I looked it up, of course. I don’t mean to be disrespectful with the “what now” reaction, but there is a rather large range of ways of being human, and more and more words all the time to slice the human experience into its component wafers, and it can be a little overwhelming for those of us who still routinely leave one ingredient out of a five-ingredient pie.

“Cisgendered,” a new coinage, refers to the state of feeling pretty much like the sex everybody always thought you were. In other words, “reg’lar.” And at first it would seem one didn’t really need a term like that, but, of course, the point is to drive home awareness of the existence of other ways of being.
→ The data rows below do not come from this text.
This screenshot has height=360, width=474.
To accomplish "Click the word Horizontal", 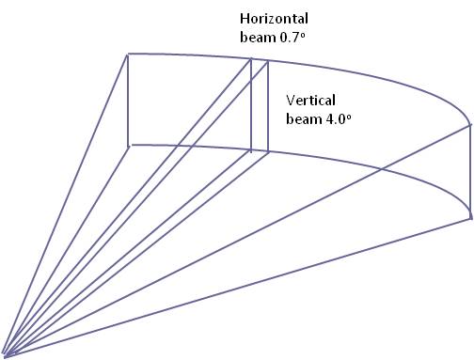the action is click(x=274, y=19).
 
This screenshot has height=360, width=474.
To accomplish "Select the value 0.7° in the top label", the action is click(x=292, y=38).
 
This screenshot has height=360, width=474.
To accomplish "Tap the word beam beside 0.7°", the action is click(x=258, y=38).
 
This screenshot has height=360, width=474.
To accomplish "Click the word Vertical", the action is click(x=310, y=101).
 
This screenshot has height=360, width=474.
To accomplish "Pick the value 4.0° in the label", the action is click(x=339, y=119).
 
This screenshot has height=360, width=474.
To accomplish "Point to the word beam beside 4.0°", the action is click(x=304, y=119).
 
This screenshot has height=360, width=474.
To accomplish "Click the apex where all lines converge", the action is click(x=5, y=356).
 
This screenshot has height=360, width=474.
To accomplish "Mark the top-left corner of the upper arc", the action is click(x=128, y=55).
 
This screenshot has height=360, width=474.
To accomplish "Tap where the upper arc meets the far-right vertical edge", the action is click(x=470, y=125).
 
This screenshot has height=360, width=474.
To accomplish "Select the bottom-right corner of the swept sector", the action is click(x=470, y=217).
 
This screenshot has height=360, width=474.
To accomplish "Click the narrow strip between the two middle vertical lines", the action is click(x=260, y=106).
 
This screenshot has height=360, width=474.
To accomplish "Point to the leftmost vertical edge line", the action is click(x=128, y=101).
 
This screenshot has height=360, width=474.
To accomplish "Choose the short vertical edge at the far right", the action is click(x=470, y=171).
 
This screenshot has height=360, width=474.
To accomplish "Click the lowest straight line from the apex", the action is click(x=237, y=287).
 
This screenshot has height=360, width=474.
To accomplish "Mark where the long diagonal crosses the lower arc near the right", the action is click(x=381, y=169).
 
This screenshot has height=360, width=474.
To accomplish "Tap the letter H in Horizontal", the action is click(x=245, y=19).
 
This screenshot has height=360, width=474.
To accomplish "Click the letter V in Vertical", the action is click(x=291, y=101).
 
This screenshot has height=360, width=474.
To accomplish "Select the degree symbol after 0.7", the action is click(x=303, y=35).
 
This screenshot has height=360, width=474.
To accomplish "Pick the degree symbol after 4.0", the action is click(x=349, y=117).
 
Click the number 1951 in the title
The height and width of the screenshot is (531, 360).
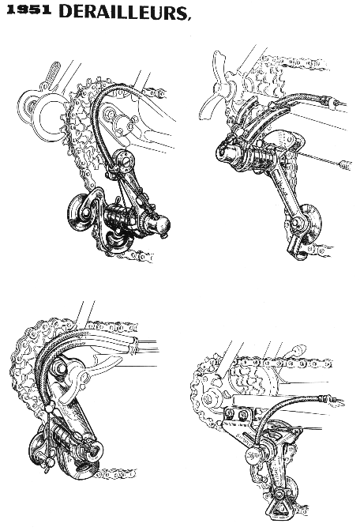[29, 10]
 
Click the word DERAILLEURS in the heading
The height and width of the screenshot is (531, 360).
[122, 11]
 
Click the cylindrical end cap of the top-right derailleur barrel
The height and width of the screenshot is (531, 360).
[227, 155]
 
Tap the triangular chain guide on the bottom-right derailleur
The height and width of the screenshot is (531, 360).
[279, 507]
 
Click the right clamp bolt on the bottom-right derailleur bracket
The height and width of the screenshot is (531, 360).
[243, 414]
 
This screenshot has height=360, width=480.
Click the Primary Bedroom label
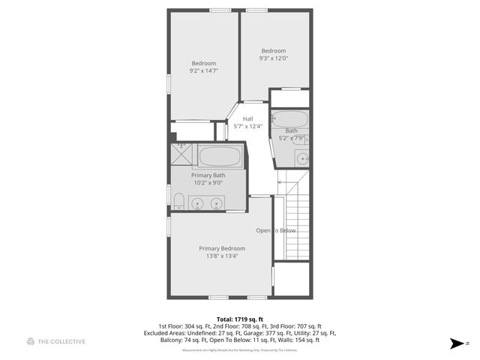pos(222,248)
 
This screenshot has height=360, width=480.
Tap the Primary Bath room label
pos(208,176)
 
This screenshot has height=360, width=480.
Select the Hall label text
pos(248,118)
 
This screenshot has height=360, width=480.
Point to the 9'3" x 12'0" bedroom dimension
pos(274,58)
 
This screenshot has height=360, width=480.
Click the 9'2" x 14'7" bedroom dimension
pos(203,70)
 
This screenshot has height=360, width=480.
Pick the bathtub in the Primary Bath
pos(220,158)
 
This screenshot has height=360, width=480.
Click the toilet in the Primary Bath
pos(178,200)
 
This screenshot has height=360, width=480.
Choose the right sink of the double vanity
pos(217,202)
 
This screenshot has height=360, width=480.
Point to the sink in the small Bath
pos(300,158)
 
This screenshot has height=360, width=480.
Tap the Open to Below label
pos(276,230)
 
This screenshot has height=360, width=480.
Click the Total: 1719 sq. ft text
pos(240,318)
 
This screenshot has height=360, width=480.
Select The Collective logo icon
pos(31,342)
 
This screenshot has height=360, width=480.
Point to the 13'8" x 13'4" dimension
pos(222,256)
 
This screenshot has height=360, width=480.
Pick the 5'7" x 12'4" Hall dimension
pos(248,127)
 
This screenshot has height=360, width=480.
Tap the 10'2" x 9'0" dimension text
pos(208,183)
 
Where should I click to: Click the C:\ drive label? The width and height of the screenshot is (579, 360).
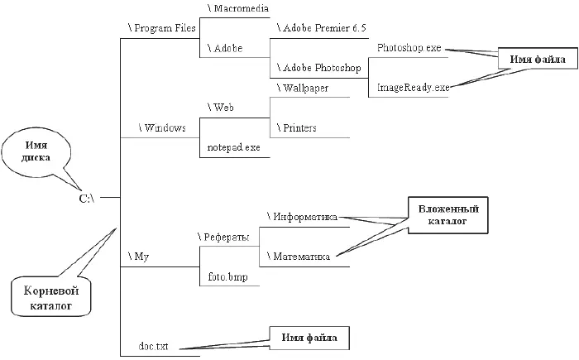87,199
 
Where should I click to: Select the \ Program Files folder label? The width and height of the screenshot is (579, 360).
161,27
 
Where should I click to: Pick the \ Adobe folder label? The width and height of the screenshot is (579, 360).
224,49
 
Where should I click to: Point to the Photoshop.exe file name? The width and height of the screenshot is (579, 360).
409,48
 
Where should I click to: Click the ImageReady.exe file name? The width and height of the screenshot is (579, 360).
413,87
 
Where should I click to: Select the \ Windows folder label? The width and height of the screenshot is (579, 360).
163,128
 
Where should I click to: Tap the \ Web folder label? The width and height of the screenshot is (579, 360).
221,108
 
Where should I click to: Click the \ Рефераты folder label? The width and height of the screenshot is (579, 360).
224,238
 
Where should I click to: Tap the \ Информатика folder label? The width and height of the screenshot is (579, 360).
302,217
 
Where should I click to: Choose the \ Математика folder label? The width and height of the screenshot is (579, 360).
299,257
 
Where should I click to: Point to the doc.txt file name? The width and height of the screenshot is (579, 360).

Which (the awareness) is a good thing. “I’m cisgendered, and you’re transgendered” is thus a replacement for the more common thought “I’m a man, and you’re just weird.” It’s a little like if we started calling ourselves “colored” so as to become more mindful that some people are albinos.

I probably got an introduction to the concept of transsexuality earlier than most in my generation. Nobody used to talk about it as much as we do now, but I learned I had a transsexual aunt when I was sixteen. I never had trouble accepting that there were people who did not feel any allegiance to the sex they were told they were, because clearly that was the case, but I didn’t quite understand it, either. And not because I felt so strongly that I was a girl, but because I didn’t.
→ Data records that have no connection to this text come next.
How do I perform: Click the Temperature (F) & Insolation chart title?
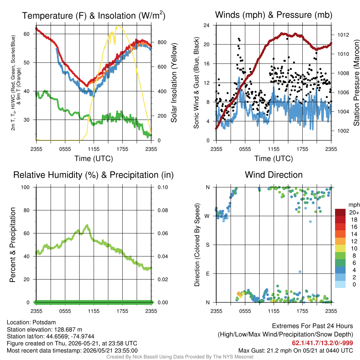(94, 15)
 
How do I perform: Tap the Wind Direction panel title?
(274, 175)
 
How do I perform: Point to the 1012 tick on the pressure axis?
(343, 35)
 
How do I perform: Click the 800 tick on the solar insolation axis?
(162, 42)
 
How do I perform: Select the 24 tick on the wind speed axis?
(206, 25)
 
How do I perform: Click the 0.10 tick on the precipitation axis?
(163, 187)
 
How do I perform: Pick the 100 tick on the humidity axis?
(25, 187)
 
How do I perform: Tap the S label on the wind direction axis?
(208, 245)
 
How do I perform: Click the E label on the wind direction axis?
(208, 274)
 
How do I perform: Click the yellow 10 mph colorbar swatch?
(340, 249)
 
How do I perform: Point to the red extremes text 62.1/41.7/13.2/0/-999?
(322, 343)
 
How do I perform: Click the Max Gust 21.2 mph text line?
(295, 351)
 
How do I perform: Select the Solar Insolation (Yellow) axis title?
(174, 83)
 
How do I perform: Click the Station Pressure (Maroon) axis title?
(356, 83)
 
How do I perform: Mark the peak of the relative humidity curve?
(87, 225)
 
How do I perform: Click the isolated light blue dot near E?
(300, 272)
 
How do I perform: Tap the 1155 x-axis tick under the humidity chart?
(94, 311)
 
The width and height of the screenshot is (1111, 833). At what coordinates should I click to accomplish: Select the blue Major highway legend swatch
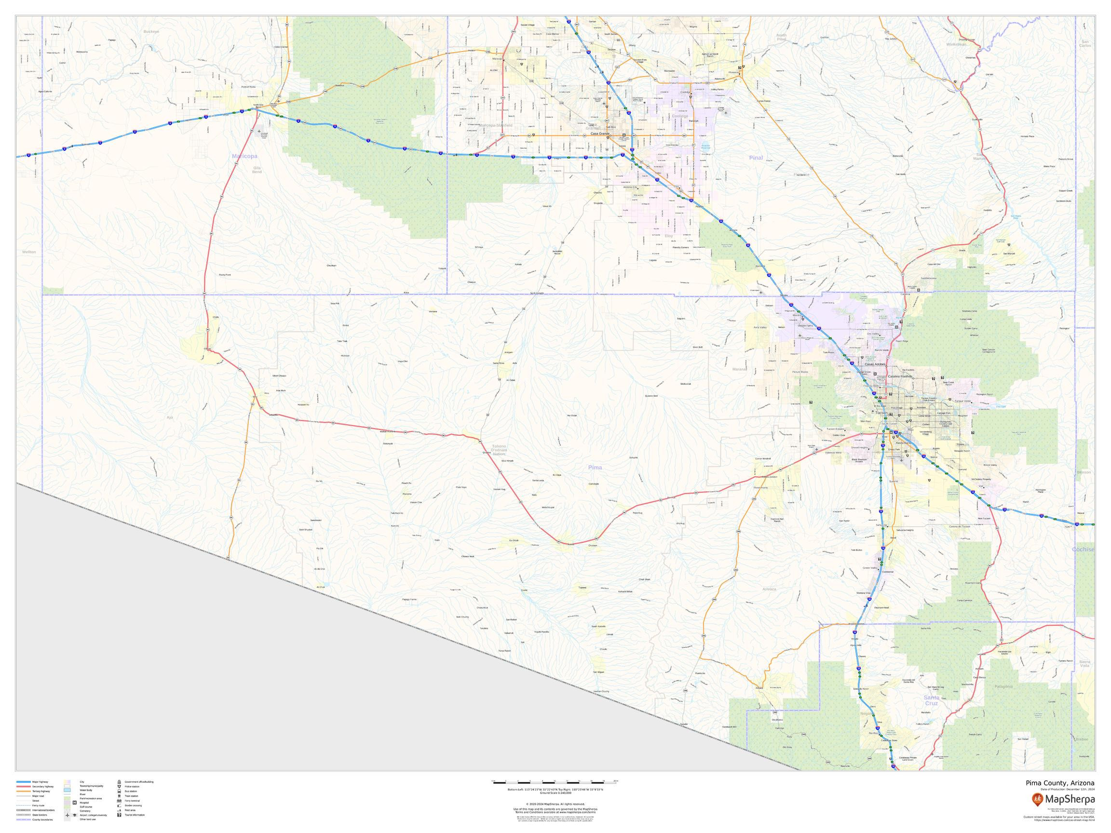[x=23, y=782]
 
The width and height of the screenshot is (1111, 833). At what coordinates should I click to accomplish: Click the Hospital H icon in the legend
[x=74, y=802]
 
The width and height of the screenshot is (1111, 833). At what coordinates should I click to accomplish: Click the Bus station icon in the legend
[x=119, y=791]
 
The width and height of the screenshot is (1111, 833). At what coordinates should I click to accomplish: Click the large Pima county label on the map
[x=595, y=468]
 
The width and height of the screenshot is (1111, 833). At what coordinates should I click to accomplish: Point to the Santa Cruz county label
[x=931, y=700]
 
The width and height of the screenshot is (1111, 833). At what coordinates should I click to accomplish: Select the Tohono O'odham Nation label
[x=499, y=449]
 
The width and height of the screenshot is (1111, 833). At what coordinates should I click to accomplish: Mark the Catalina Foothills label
[x=899, y=376]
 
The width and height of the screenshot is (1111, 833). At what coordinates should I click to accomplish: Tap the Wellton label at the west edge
[x=29, y=252]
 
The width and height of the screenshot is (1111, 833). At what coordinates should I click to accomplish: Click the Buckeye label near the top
[x=150, y=31]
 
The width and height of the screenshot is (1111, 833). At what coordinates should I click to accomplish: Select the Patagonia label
[x=1003, y=686]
I kind of don’t care, either way.

I certainly never felt like a boy. But I also had no interest in the sort of things girls were expected to do, or be. Pink horrified me. I was not a tomboy, or at least not a good one. Couldn’t throw a ball. Couldn’t get too far up a tree. I did like catching frogs, but I’d never have tried to frighten anyone with one (out of consideration for the frog). I had a huge collection of stuffed animals and every single one of them was a boy, except for one that was handed down–a bear with a rubber face and eyelashes painted on–“Mrs. Teddybear.” Mrs. Teddybear was the least interesting animal I had. I loved my own mommy but the prospects for females seemed dull.

When I tried to imagine what it felt like to be a girl, whether “in a boy’s body” or not, I couldn’t come up with much. Even now, if I were to prioritize a list of adjectives that described me, my sex would come pretty far down the list, and I’d put it in just to help you recognize me at the airport.
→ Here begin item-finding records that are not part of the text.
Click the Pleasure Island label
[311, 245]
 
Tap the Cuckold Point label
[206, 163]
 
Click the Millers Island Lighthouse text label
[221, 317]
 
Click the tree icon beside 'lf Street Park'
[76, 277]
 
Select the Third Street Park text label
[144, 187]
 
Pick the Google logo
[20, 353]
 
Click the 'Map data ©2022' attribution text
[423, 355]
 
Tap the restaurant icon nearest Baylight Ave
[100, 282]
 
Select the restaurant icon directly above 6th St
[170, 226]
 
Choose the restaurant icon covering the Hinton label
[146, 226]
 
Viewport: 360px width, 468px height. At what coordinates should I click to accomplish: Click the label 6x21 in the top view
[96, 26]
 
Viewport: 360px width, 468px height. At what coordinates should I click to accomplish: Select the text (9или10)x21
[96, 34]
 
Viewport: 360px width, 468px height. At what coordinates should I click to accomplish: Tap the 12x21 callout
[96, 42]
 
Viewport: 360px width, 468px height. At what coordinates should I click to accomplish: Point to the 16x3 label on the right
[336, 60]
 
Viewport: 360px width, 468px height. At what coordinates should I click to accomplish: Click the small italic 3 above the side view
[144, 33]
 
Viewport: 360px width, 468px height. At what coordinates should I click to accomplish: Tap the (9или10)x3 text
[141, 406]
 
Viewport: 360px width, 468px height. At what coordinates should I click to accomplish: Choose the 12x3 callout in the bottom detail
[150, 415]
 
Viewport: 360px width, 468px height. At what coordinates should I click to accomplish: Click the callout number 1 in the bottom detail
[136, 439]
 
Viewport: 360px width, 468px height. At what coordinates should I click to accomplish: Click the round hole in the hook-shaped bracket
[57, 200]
Maybe my confusion is because I’m so very cisgendered, but I don’t know. I tend to see my life as an adventure with a frame of mortality around it, full of opportunities to create and to revel in Creation, and the suit I get to wear for the ride feels irrelevant.

There’s a flap now over Bruce Jenner’s transformation to Caitlyn and in particular his introduction in a high-glamor shot. (I did find myself thinking: what 65-year-old woman is named “Caitlyn?” What’s wrong with “Debby?”) I used to be put off by done-up women, myself. Forty years ago a friend put it this way: “I don’t like female impersonators, and I don’t care what sex they are.” I thought that was cute, but it’s not really true. I think male female impersonators are a lot of fun.

So it’s fine for Caitlyn, and all the rest of the hair-dying, skin-slathering, Spanx-wearing, made-up women in high heels out there. I just don’t really get it.

I would, just once, like to be able to put on a nice blouse and skirt and have the right shoes for the outfit, all at the same time. Just once.